Nugnes respinge la diffida sul progetto per l’area ex Castelli: «La competenza è regionale, le piante non risultano secolari»
ROSETO. L'amministrazione comunale non si occuperà del censimento e della salvaguardia degli ulivi secolari nell’area Rastelli (ex Castelli) a Roseto nord dove è prevista la realizzazione di un complesso residenziale. La chiusura, con tanto di chiarimenti, arriva dal sindaco Mario Nugnes in risposta alla richiesta delle associazioni Conalpa Abruzzo, Italia nostra e Wwf Abruzzo, che hanno inviato una diffida all’ente per la tutela degli alberi monumentali.
«Il censimento delle piante non è nostra competenza», sottolinea il primo cittadino, «come certificato anche dai nostri uffici del primo settore, ai quali ho chiesto prontamente di relazionare una volta arrivata la diffida, in merito al Registro degli alberi monumentali di olivo della Regione Abruzzo non si ravvisano competenze e o obblighi di censimento da parte del Comune e, quindi, da parte dell'Ufficio che si occupa della gestione del patrimonio arboreo e del verde in generale. Questo perché l’istituzione e l’aggiornamento del registro stesso è di competenza del Dipartimento di agricoltura della Regione Abruzzo». Per gli uffici comunali inoltre non c’è «nessuna evidenza che nell’area in questione siano presenti degli ulivi secolari, come fatto passare erroneamente per certificato». Secondo le associazioni affiancate dall’avvocato Fabio Celommi, invece, nell’area in questione c’è un uliveto monumentale. Dopo le prime richieste inviate a maggio scorso, le associazioni hanno inoltrato via posta elettronica certificata una diffida all’amministrazione.
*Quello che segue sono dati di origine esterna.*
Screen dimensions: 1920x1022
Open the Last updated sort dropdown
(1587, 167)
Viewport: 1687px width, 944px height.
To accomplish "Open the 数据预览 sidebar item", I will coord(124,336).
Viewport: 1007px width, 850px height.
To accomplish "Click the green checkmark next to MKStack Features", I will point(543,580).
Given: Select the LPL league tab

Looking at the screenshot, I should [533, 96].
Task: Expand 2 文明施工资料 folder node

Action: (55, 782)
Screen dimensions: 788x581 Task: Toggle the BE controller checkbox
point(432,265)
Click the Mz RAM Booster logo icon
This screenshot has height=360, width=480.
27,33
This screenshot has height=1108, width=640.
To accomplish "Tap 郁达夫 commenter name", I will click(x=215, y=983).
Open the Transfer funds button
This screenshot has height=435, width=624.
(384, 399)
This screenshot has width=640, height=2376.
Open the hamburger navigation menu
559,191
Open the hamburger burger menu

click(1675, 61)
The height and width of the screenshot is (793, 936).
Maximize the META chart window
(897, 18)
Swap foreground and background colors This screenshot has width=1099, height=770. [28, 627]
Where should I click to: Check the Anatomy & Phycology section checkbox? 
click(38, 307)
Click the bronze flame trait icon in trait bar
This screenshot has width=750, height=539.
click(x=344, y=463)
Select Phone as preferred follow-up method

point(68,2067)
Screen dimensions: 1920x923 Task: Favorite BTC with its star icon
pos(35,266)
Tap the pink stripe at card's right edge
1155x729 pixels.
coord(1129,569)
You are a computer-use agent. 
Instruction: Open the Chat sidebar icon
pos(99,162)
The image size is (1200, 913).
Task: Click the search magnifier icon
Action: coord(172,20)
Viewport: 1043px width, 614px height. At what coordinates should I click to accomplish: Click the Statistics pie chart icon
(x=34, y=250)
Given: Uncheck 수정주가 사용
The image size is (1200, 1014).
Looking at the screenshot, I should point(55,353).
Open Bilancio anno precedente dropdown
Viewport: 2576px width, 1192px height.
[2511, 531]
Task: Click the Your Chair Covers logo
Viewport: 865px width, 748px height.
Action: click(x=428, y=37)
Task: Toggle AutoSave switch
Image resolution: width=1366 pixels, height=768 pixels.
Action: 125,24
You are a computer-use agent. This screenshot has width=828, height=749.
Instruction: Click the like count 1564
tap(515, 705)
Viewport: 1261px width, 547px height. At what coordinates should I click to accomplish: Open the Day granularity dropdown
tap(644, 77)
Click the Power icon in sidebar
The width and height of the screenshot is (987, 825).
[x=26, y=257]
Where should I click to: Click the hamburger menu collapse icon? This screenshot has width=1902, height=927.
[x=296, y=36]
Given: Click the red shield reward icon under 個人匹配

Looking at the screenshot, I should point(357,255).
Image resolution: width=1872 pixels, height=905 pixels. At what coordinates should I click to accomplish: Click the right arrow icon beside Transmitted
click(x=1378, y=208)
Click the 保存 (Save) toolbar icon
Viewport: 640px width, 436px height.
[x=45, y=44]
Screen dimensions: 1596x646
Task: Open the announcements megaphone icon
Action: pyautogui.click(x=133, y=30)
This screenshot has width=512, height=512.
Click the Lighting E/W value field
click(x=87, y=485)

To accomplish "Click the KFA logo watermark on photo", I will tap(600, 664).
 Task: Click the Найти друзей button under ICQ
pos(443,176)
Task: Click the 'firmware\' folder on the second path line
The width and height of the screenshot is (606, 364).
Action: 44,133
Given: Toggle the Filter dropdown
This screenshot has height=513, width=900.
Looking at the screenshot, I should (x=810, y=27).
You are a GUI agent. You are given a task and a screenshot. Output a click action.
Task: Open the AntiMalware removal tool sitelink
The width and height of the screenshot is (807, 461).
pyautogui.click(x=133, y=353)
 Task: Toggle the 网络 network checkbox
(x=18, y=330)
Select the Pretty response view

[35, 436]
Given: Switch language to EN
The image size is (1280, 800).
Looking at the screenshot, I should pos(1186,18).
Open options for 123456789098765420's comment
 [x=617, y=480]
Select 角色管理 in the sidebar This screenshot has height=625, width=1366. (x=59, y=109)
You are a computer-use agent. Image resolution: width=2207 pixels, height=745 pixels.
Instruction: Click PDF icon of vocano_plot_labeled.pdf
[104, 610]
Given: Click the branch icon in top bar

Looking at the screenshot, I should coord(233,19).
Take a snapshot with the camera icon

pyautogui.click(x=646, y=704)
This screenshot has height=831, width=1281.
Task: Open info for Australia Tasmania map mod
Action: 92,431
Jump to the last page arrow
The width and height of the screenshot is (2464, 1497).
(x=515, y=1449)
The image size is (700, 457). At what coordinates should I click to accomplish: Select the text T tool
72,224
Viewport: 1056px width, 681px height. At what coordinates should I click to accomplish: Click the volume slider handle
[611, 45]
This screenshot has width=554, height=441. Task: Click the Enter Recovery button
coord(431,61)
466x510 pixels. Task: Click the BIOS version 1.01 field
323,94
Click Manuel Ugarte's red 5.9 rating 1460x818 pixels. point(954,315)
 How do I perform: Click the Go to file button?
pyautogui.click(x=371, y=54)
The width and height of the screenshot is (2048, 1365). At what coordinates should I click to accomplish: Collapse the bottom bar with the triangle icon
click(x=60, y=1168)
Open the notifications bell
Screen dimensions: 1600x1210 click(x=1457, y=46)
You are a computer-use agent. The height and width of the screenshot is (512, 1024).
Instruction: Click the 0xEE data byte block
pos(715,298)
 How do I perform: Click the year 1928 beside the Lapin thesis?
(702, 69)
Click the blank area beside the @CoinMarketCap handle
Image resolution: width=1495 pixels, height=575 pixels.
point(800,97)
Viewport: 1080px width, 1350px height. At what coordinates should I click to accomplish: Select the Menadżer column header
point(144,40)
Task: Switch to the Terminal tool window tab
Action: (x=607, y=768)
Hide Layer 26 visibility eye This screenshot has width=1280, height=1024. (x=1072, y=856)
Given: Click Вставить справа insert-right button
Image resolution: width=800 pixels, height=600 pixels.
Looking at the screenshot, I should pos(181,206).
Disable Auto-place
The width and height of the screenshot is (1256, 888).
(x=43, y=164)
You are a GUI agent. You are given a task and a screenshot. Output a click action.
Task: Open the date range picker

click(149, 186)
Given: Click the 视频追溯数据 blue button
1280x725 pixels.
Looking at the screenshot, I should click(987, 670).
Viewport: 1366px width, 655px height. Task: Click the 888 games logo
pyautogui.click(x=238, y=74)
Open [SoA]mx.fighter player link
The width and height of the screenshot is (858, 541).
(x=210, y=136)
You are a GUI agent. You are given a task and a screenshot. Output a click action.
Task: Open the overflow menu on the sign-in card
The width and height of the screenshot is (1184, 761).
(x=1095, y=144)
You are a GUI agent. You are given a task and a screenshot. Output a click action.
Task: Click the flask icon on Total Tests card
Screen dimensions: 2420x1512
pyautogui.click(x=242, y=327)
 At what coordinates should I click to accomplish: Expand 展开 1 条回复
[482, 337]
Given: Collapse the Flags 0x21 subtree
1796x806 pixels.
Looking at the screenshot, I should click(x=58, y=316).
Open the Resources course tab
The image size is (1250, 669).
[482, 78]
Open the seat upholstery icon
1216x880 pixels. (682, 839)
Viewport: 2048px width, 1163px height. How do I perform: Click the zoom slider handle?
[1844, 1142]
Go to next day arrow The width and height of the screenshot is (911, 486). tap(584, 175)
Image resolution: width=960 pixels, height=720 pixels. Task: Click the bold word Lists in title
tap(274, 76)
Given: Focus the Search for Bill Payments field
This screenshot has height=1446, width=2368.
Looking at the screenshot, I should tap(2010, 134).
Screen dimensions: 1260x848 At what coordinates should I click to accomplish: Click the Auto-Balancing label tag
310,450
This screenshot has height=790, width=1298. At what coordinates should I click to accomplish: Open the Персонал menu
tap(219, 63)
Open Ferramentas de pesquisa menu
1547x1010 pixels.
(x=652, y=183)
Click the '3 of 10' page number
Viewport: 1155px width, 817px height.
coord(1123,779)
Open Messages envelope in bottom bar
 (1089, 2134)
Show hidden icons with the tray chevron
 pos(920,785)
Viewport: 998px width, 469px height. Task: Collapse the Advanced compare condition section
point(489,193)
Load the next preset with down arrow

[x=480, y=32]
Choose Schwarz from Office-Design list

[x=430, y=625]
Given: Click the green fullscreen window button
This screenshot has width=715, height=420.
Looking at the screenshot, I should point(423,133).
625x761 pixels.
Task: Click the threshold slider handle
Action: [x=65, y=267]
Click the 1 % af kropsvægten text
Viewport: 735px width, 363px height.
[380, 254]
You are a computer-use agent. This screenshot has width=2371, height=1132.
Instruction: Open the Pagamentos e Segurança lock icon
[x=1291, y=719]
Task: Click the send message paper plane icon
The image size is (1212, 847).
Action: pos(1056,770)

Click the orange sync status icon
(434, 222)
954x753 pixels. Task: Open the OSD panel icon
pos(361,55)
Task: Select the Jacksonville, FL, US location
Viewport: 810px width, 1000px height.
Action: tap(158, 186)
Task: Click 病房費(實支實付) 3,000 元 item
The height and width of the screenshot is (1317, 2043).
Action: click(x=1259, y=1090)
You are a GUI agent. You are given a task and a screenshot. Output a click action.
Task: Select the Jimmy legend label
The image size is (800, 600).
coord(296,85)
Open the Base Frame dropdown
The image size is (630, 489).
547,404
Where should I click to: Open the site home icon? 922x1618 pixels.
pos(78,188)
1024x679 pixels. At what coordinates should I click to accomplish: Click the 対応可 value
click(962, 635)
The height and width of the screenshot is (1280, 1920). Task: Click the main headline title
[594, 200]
«Questa chiede di adempiere a obblighi non meglio precisati, oltre che non previsti dalla legge, da parte del Comune», tiene a precisare in proposito il primo cittadino, «gli uffici dell’ente, inoltre, hanno ravvisato che entrambe le note inviate dall’avvocato Celommi sono carenti di ulteriori elementi e documenti riferiti ai criteri di valutazione e che, soprattutto, nella zona in questione non risultano essere presenti alberi secolari». Nugnes spiega come a certificarlo sia direttamente «il Dipartimento di agricoltura della Regione Abruzzo che ha già fornito un parere sull’uliveto in esame, nell’ambito della conferenza di servizi preliminare, indetta per un’ipotesi di intervento proposto dalla società Blu Eden Srl». Nella valutazione, dunque, «non si rileva la presenza di alberi di età notevolmente superiore al secolo, riservandosi, comunque, i poteri di tutela durante la eventuale fase di richiesta di autorizzazione all’espianto da parte del privato. Per questi motivi non si ravvisano profili di inadempienza da parte del Comune», conclude Nugnes.